*** Opening Information given ***

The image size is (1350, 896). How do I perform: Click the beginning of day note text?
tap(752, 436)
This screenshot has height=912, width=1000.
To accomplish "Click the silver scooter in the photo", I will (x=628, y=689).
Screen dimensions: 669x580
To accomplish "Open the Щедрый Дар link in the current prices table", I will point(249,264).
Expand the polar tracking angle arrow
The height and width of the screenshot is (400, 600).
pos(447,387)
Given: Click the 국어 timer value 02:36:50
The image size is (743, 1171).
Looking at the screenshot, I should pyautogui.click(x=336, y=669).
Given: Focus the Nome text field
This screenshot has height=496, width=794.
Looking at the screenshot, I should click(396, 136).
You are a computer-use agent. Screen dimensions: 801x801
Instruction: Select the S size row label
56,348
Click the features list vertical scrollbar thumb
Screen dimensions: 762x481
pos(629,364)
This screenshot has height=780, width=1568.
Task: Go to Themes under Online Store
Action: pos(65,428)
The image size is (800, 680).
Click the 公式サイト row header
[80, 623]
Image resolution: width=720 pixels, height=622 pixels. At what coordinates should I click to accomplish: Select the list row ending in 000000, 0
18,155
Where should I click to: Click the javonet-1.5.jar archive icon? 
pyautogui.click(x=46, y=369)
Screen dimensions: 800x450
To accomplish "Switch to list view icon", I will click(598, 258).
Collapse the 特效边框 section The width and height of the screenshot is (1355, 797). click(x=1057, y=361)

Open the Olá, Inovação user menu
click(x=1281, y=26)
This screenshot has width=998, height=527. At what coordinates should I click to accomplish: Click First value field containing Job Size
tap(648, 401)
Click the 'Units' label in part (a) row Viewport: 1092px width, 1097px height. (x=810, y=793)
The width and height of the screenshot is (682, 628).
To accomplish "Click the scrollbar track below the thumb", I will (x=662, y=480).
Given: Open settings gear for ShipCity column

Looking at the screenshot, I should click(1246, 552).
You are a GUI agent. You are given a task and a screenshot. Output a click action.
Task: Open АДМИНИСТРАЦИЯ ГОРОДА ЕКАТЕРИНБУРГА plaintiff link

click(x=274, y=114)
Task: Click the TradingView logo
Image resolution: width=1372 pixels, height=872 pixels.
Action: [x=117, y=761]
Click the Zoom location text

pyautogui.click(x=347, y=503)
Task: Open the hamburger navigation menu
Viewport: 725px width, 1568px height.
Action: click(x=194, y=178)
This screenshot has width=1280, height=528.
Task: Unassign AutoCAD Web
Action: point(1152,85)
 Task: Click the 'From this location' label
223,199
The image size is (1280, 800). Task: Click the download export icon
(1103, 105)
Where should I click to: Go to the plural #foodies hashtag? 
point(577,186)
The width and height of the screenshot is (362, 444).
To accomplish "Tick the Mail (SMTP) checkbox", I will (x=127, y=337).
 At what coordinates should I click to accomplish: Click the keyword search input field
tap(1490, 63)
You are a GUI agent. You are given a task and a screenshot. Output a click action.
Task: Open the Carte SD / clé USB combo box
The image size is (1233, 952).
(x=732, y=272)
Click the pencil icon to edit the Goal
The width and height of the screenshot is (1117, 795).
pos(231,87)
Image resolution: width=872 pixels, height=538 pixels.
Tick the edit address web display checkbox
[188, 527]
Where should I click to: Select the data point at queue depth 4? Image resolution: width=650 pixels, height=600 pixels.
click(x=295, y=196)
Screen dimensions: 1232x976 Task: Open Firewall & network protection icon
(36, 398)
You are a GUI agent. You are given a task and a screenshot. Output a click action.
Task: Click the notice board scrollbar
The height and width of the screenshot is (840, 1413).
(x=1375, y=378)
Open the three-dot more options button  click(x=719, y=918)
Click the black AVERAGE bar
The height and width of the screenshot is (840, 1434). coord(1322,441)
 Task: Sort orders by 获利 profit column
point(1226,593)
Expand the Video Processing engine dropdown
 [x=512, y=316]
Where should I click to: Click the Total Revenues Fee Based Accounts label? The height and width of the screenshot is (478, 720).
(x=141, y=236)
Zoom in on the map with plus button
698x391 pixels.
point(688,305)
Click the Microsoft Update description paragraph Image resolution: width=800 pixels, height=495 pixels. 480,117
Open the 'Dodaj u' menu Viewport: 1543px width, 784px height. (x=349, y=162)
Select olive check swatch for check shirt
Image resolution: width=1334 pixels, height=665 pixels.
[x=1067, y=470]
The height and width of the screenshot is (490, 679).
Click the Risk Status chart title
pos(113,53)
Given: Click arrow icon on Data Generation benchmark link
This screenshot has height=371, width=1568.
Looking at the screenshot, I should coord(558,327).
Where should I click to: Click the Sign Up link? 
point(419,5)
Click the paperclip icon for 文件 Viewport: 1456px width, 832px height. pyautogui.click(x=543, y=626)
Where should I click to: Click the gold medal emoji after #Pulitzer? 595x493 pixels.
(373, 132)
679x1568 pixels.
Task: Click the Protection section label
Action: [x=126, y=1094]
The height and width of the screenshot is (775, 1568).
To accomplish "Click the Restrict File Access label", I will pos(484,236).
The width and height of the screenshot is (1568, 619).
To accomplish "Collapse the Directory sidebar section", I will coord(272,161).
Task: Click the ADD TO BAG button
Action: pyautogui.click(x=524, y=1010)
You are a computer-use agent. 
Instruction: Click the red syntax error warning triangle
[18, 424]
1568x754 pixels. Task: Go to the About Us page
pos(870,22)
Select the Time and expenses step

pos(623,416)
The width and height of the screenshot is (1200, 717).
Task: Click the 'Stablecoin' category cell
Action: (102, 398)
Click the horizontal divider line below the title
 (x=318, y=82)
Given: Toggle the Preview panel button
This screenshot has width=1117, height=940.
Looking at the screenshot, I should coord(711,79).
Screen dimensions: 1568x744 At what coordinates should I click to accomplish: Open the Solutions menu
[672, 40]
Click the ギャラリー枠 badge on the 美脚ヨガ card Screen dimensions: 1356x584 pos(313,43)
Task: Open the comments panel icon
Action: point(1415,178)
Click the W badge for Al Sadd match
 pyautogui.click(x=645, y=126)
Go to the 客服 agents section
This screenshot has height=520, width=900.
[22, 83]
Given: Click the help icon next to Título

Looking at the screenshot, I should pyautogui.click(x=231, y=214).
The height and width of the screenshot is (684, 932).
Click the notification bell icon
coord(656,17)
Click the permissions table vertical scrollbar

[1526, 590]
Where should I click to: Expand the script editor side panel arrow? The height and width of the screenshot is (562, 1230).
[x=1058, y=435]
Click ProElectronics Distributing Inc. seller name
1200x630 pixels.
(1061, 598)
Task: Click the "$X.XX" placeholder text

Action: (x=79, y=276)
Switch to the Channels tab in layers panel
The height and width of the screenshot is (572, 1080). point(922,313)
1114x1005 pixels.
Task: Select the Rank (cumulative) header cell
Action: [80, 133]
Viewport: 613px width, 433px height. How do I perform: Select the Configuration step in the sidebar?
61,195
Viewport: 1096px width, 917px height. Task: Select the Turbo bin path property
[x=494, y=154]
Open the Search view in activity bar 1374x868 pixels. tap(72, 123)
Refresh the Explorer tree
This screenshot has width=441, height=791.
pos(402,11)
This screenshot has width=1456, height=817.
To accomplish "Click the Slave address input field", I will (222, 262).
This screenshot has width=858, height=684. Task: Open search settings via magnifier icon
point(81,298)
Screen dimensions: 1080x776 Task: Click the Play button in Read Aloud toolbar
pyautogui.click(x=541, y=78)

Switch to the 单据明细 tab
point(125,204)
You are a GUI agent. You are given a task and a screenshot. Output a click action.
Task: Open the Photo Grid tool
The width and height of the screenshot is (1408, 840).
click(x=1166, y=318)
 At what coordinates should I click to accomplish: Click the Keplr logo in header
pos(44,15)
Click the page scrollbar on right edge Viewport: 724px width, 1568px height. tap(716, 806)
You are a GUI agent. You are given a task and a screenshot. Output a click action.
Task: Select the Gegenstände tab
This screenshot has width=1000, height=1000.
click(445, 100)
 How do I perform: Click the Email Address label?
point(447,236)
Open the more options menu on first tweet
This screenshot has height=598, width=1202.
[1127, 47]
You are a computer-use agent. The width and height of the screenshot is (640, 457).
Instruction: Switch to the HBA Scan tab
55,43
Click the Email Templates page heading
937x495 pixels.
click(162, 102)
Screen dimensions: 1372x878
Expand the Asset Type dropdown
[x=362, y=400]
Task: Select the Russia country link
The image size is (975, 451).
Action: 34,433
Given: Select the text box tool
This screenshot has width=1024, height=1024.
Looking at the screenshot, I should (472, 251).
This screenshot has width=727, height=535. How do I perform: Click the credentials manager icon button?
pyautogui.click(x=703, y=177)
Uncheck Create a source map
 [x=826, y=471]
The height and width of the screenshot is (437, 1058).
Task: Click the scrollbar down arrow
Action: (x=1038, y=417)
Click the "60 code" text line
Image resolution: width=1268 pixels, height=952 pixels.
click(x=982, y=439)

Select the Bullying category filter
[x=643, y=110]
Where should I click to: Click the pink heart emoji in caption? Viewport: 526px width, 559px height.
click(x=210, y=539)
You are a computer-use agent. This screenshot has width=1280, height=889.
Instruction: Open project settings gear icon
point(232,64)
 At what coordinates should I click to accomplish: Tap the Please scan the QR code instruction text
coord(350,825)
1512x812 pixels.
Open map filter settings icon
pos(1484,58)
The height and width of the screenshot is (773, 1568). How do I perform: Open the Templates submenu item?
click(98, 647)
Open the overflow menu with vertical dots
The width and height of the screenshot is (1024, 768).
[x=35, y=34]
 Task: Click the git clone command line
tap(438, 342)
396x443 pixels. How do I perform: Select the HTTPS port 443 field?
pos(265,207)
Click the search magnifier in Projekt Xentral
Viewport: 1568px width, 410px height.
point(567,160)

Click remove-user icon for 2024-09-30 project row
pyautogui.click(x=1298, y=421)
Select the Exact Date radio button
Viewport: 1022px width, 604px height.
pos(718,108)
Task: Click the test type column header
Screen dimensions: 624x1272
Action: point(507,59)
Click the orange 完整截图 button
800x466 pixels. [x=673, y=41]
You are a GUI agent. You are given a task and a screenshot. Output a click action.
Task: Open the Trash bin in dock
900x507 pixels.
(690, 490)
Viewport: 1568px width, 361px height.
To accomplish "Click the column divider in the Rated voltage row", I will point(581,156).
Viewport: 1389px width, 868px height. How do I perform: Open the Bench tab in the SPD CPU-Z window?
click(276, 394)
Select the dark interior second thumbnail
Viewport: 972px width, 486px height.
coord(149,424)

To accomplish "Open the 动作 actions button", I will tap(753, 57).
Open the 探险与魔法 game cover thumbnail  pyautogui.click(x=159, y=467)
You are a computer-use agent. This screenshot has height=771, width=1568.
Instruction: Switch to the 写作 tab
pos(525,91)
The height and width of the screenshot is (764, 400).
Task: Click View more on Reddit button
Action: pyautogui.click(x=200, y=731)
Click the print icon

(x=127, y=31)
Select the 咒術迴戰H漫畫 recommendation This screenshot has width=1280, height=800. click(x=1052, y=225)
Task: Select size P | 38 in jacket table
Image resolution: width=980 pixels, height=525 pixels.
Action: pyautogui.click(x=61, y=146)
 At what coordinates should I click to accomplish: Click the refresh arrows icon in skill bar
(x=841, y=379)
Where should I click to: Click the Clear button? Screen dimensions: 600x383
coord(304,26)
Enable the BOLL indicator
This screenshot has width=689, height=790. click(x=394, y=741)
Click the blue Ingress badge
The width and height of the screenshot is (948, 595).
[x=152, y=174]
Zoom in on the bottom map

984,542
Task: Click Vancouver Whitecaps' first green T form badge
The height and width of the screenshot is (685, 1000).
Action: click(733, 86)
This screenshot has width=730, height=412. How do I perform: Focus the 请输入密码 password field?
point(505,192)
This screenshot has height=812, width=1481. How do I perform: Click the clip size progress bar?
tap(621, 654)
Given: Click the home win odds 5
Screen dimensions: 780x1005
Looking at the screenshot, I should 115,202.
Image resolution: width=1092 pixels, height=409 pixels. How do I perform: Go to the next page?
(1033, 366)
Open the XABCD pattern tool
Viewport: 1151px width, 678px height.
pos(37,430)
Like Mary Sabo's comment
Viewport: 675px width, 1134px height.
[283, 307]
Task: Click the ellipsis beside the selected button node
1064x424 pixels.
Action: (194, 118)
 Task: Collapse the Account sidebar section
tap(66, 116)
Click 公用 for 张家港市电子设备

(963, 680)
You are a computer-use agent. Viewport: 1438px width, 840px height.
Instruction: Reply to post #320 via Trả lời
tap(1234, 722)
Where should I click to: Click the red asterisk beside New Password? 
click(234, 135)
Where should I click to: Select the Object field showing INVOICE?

*** Closing Information given ***

__Instructions to follow__. Retype only the stretch of lines above starting at the one with "Task: Open the Photo Grid tool" and stopping at the one with "Task: Select the Gegenstände tab", exactly as written, with both kept.

__Exercise output__.
Task: Open the Photo Grid tool
The width and height of the screenshot is (1408, 840).
click(x=1166, y=318)
 At what coordinates should I click to accomplish: Click the Keplr logo in header
pos(44,15)
Click the page scrollbar on right edge Viewport: 724px width, 1568px height. tap(716, 806)
You are a GUI agent. You are given a task and a screenshot. Output a click action.
Task: Select the Gegenstände tab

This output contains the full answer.